## À faire
Reprenez le texte sur les origines de la franc-maçonnerie spéculative et poursuivez-le à partir de l'endroit où il s'arrête.

## Extrait de page
Ainsi se développa, en rupture avec la traditionnelle franc-maçonnerie de
travail, l’opérative, une franc-maçonnerie idéologique dite
« spéculative ».
Les
historiens de la maçonnerie ne savent pas ce qu’il en fut exactement de la
réunion du 24 juin 1717 à la saint Jean d’été, à l’auberge « L’oie et le
grill » (nom aujourd’hui du restaurant du Grand orient). Mais toujours
est-il qu’elle a signifié le divorce entre les deux maçonneries. L’ancien Grand
Maître émet donc une contre-vérité flagrante en assénant que l’institution
maçonnique fut fondée en cette occasion. Ce qui fut créé alors, ce jour-là ou
un autre, ce fut la Grand Loge de Londres.
Le
Grand Maître Arcizet est un peu plus calamiteux en émettant benoitement comme
si c’était une hypothèse personnelle que la franc-maçonnerie existait
certainement avant. Par ailleurs il affirme que ce sont des « religieux protestants »

## Lignes enregistrées
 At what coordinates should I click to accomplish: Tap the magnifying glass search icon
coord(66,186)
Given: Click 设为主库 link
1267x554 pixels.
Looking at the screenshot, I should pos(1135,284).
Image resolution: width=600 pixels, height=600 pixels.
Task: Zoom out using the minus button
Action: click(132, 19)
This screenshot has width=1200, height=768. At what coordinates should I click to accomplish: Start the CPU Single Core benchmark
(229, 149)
--
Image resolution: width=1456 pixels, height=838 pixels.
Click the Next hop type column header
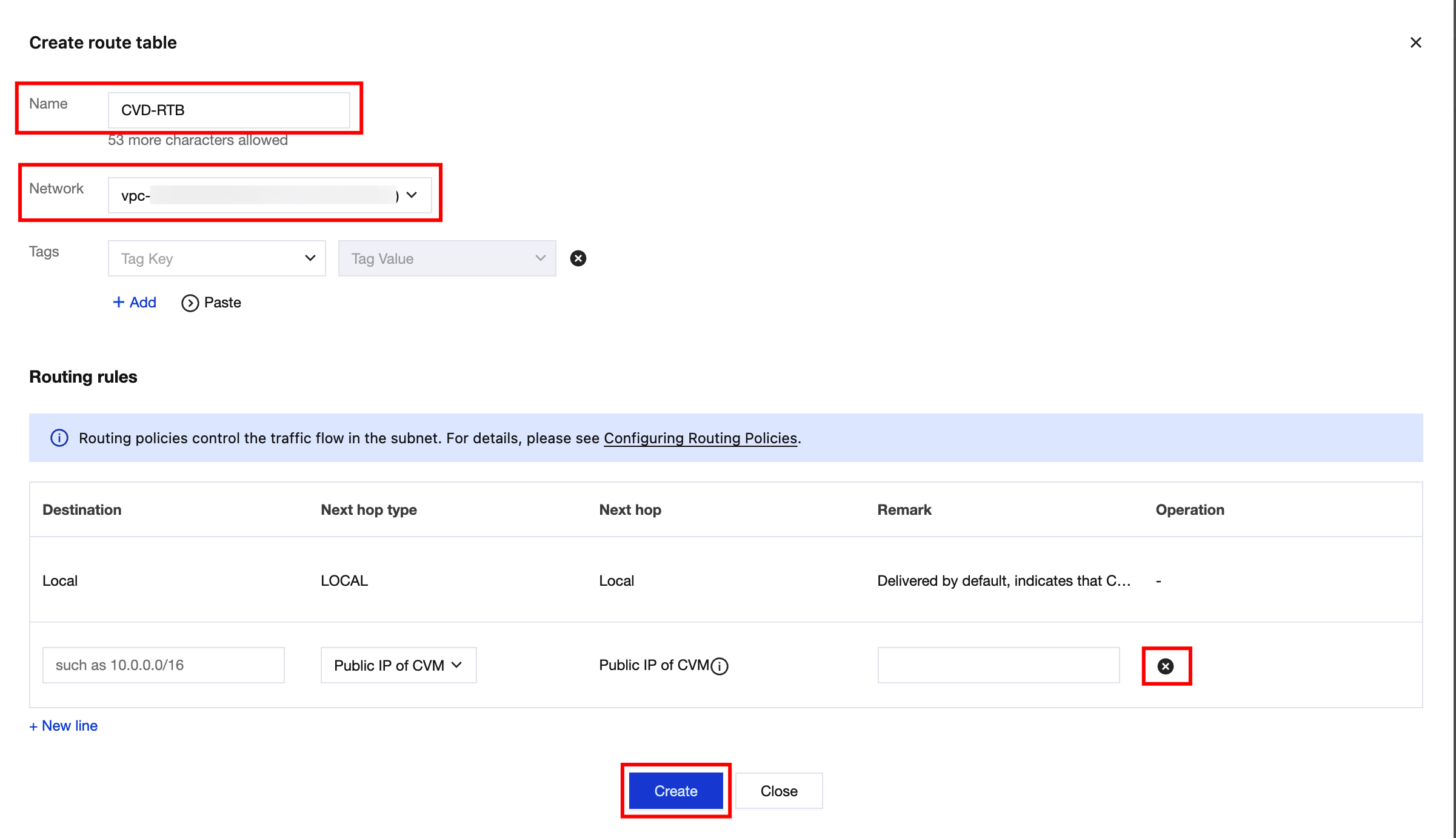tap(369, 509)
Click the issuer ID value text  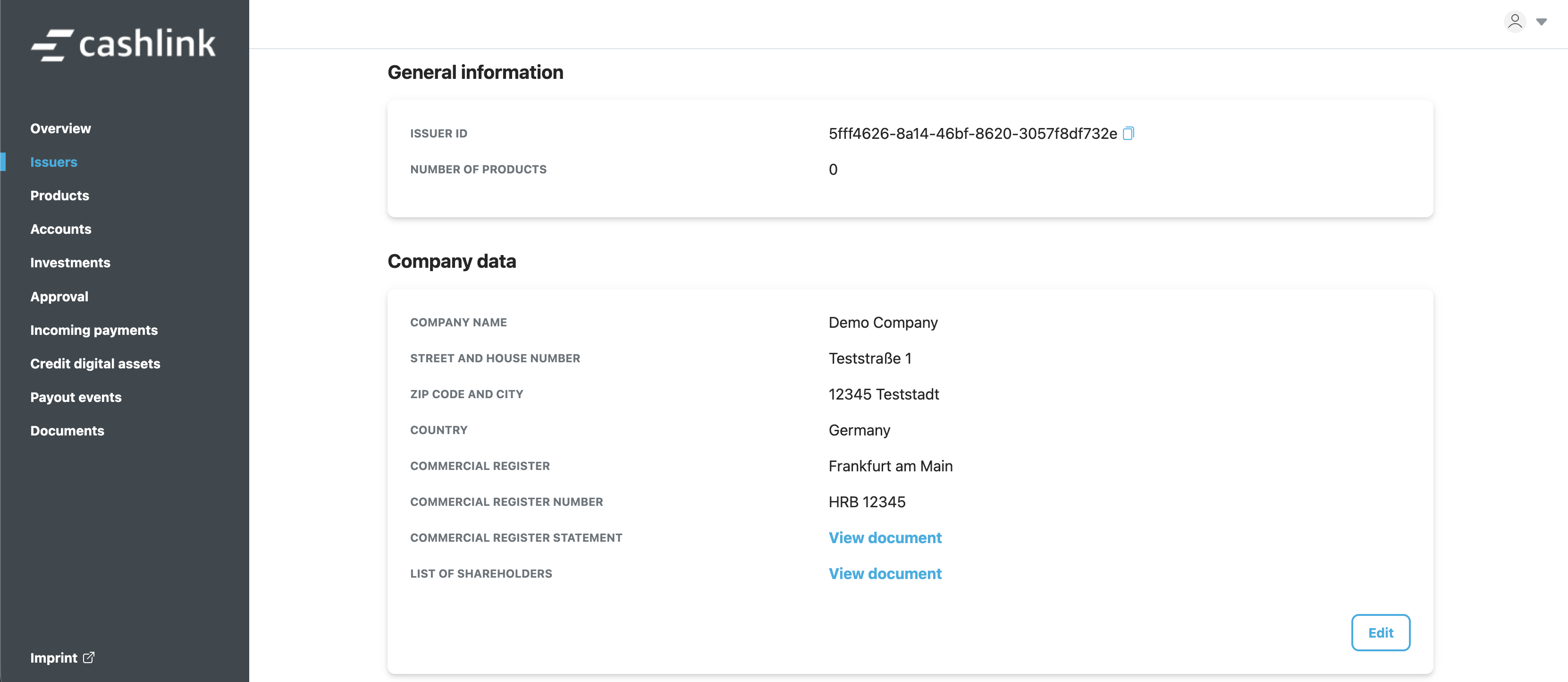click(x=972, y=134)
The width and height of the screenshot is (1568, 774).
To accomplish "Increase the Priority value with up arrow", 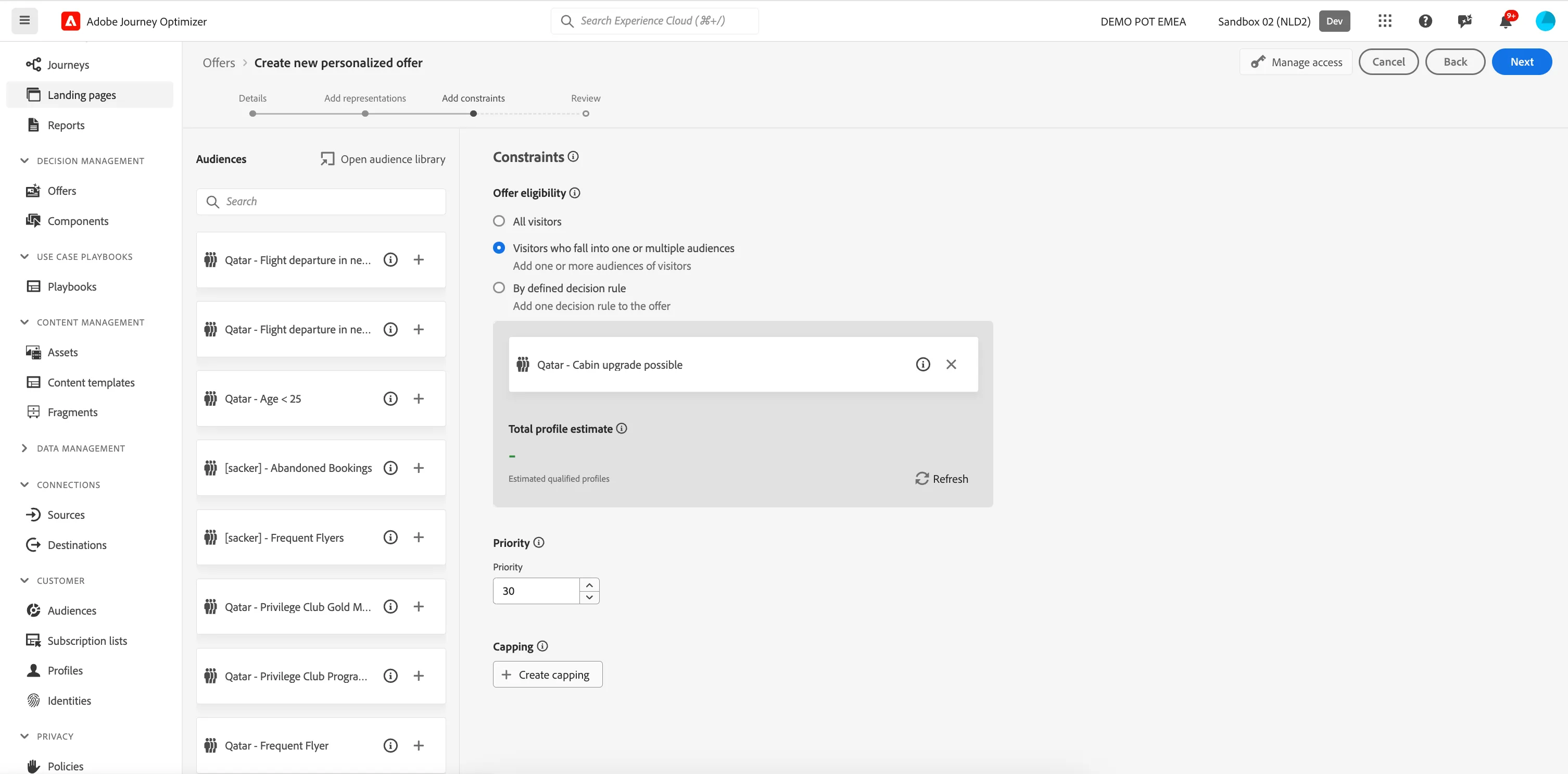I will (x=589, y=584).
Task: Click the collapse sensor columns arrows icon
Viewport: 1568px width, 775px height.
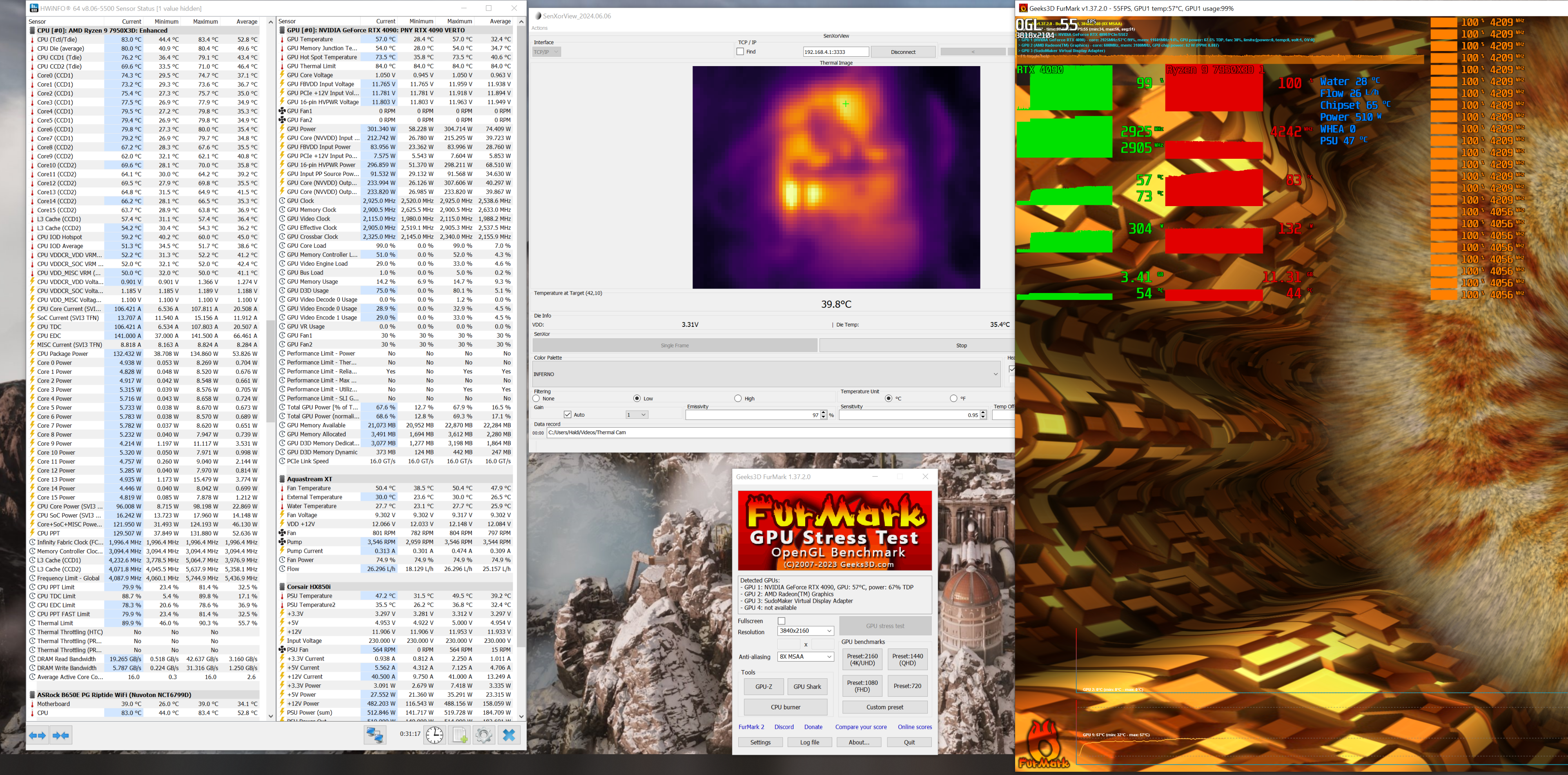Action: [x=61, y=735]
--
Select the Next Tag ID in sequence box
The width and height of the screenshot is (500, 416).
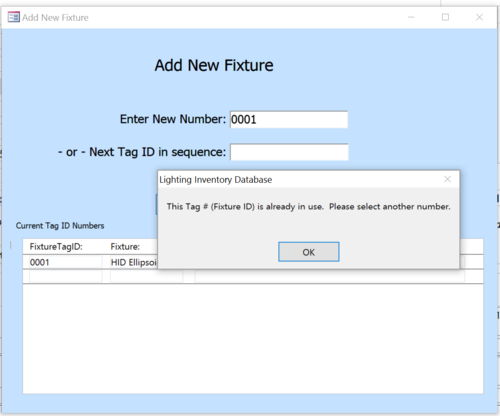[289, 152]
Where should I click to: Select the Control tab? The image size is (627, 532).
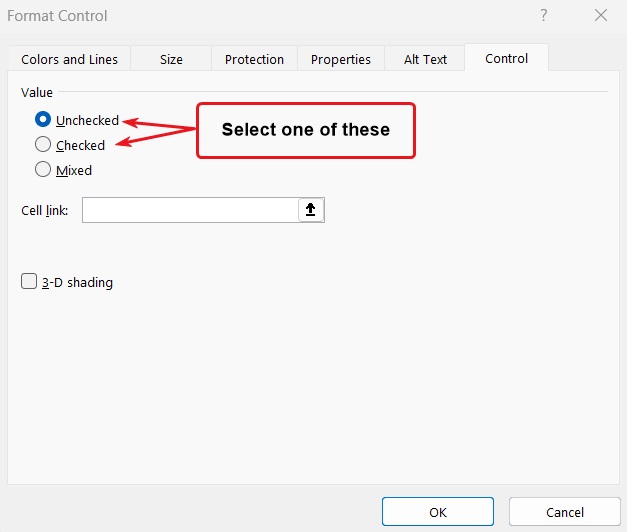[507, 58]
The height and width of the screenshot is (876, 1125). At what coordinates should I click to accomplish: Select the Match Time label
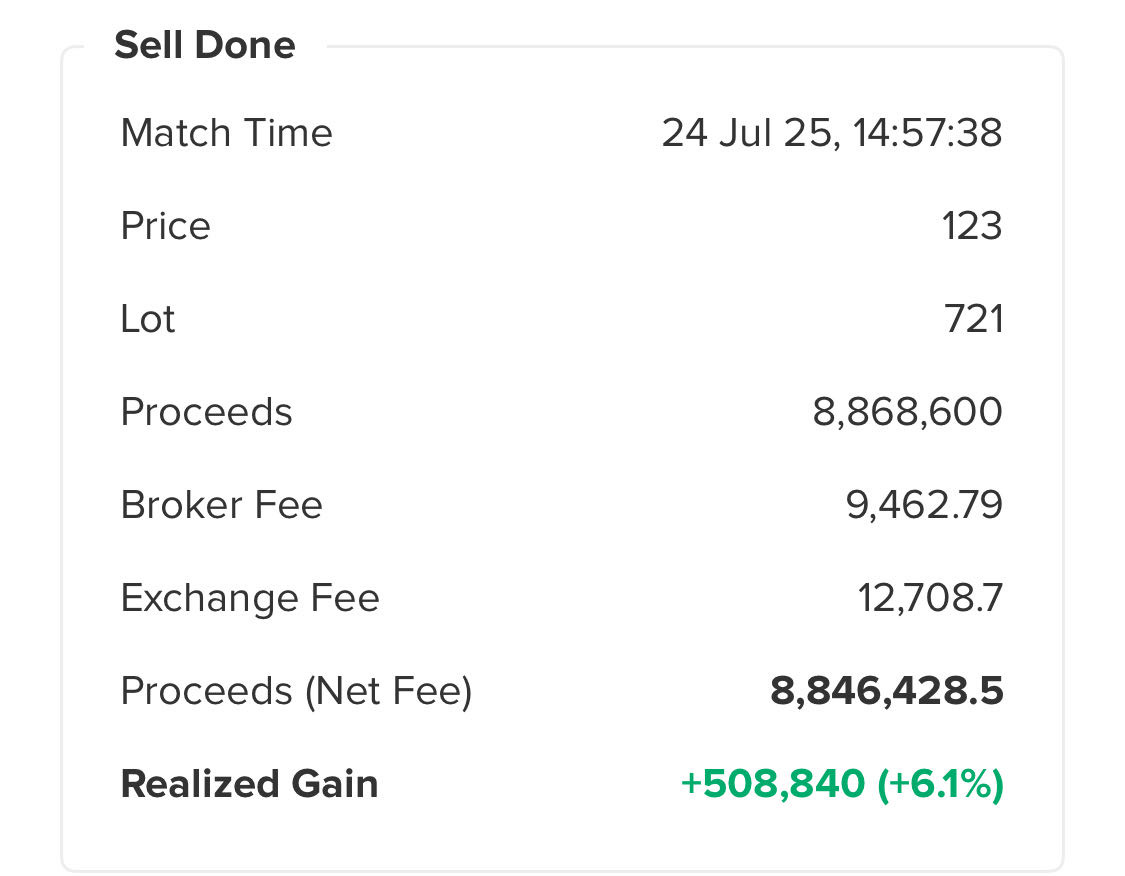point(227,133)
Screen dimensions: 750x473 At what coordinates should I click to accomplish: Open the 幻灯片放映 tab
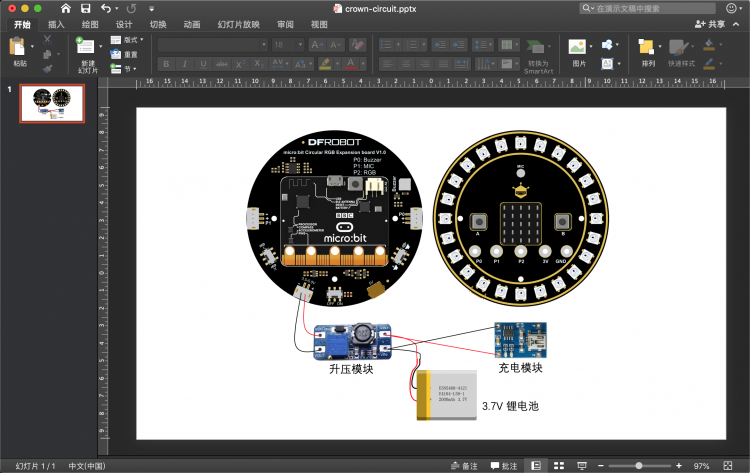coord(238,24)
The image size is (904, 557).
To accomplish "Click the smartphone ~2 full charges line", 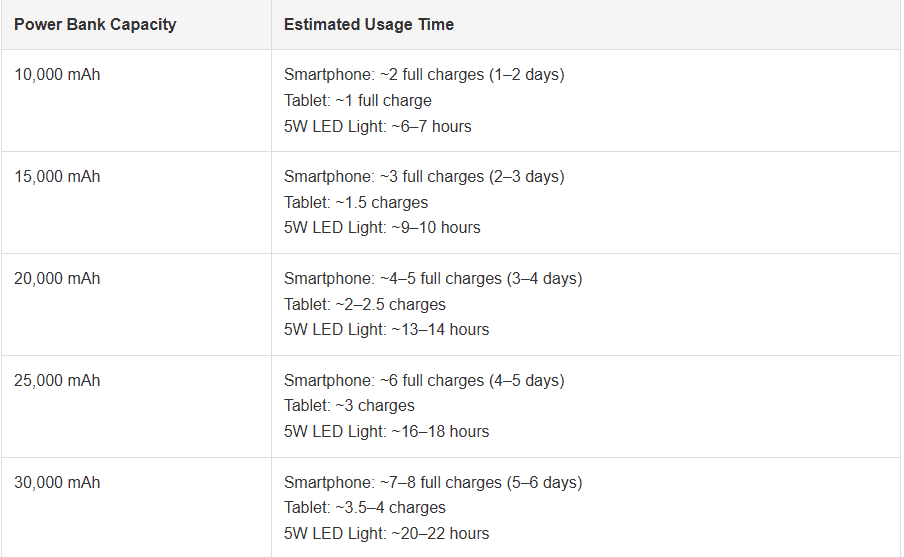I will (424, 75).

## Réponse
(sic !) qui se sont réunis à L’oie
et le grill. Outre qu’on ne trouve dans aucun document la liste exhaustive
des participants, il est peu probable qu’ils étaient tous des « religieux protestants ». Et
d’ailleurs qu’entend-il par-là ? Ce qui est sûr, c’est que six ans plus
tard fut publié à Londres le « Livre
des constitutions » attribuées à Anderson, texte fondamental de la
franc-maçonnerie moderne. James Anderson était en effet un pasteur de l’Église
presbytérienne d’Écosse mais « les constitutions » qui portent son
nom furent probablement une œuvre collective dont le rédacteur principal fut
John Desaguliers, fils d’un pasteur protestant de La Rochelle et lui-même
devenu pasteur et chapelain dans l’Église anglicane.
Ces
constitutions n’étaient plus catholiques comme les « Old charges »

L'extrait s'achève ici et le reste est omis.